If the C3 team cannot resolve the issue:

  1. Increase Resources:

    • Scale up the instance resources (CPU/memory).
    • Consider horizontal scaling by adding more instances.
  2. Optimize Application:

    • Work with developers to profile and optimize slow code paths.
  3. Load Balancing:

    • Implement load balancing strategies to distribute traffic across multiple instances.

High Tomcat CPU Utilization

Explanation

This alert monitors the CPU usage of the Tomcat process over a 5-minute interval.

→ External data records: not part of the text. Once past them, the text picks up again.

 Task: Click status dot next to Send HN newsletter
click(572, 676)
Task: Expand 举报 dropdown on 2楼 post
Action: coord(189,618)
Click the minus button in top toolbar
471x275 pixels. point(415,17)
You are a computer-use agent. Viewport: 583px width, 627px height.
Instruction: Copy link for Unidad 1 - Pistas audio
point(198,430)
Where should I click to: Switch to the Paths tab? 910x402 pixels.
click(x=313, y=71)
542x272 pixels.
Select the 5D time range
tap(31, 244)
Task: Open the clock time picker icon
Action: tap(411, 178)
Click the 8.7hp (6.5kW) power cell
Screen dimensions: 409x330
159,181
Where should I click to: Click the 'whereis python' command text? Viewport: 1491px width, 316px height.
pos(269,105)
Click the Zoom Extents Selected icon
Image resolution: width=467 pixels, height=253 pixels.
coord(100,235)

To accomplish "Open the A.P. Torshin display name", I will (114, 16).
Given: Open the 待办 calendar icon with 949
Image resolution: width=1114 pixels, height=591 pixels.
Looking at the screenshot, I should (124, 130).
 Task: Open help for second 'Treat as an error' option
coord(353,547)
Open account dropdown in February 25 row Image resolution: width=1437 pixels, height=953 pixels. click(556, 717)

A consistently high CPU usage indicates excessive load on the server.

Scenarios Triggering the Alert

  1. High request volume or unexpected traffic spikes.
  2. Inefficient application code causing excessive CPU usage.
  3. Resource-intensive background tasks or scheduled jobs.
  4. High garbage collection (GC) frequency or long GC pauses.
  5. Insufficient CPU resources for the load.

C3 Data Collection

  1. Identify the Affected Instance:

    • Use the alert details to find the instance with high CPU usage.
  2. Analyze CPU Trends:

    • Query CPU usage for the last hour in prometheus:
      rate(process_cpu_seconds_total{instance="$instance"}[1h]) * 100
      
  3. Correlate with Request Metrics:

    • Check for high request rates:
      rate(Catalina_GlobalRequestProcessor_requestCount{instance="$instance"}[5m])
      
    • High request rates can overload the Tomcat server, leading to increased CPU utilization.
  4. Logs:

    • Review recent Tomcat logs:
      tail -n 100 /opt/ps/tomcat/logs/catalina.out
      
      tail -n 100 /opt/ps/tomcat/logs/tomcat-logger.log
      

Dependent Metrics

  • Catalina_GlobalRequestProcessor_requestCount: For correlation with request volume.
  • catalina_threads_busy: For thread pool saturation.
  • jvm_gc_collection_seconds_sum: For GC activity impact on CPU.

C3 Remedy

  1. Restart Tomcat Service:

    • If CPU usage is critically high and affecting application availability:
      systemctl restart tomcat-pssb
      
  2. Check Logs for Errors or Loops:

    • Analyze application logs for issues causing high CPU:
      tail -n 100 /opt/ps/tomcat/logs/catalina.out
      
      tail -n 100 /opt/ps/tomcat/logs/tomcat-logger.log
      
  3. Identify Traffic Spike:

    • Correlate with incoming requests using requestCount metrics.
  4. Inform DevOps:

    • If no immediate resolution is possible, escalate to DevOps.

DevOps Remedy

If the C3 team cannot resolve the issue:

  1. Application Profiling:

    • Use tools like jstack to identify threads consuming high CPU:
      jstack <PID> > /tmp/thread_dump.txt
      
  2. Optimize Code:

    • Investigate and fix inefficient application code or long-running queries.
  3. Garbage Collector Optimization:

    • Tune GC settings if frequent GC is causing high CPU usage:
      -XX:+UseG1GC -XX:MaxGCPauseMillis=200
      
  4. Scale Resources:

    • Add more CPU cores or scale horizontally if the current setup cannot handle the load.
  5. Performance Monitoring:

    • Implement request filtering or rate limiting if malicious traffic is suspected.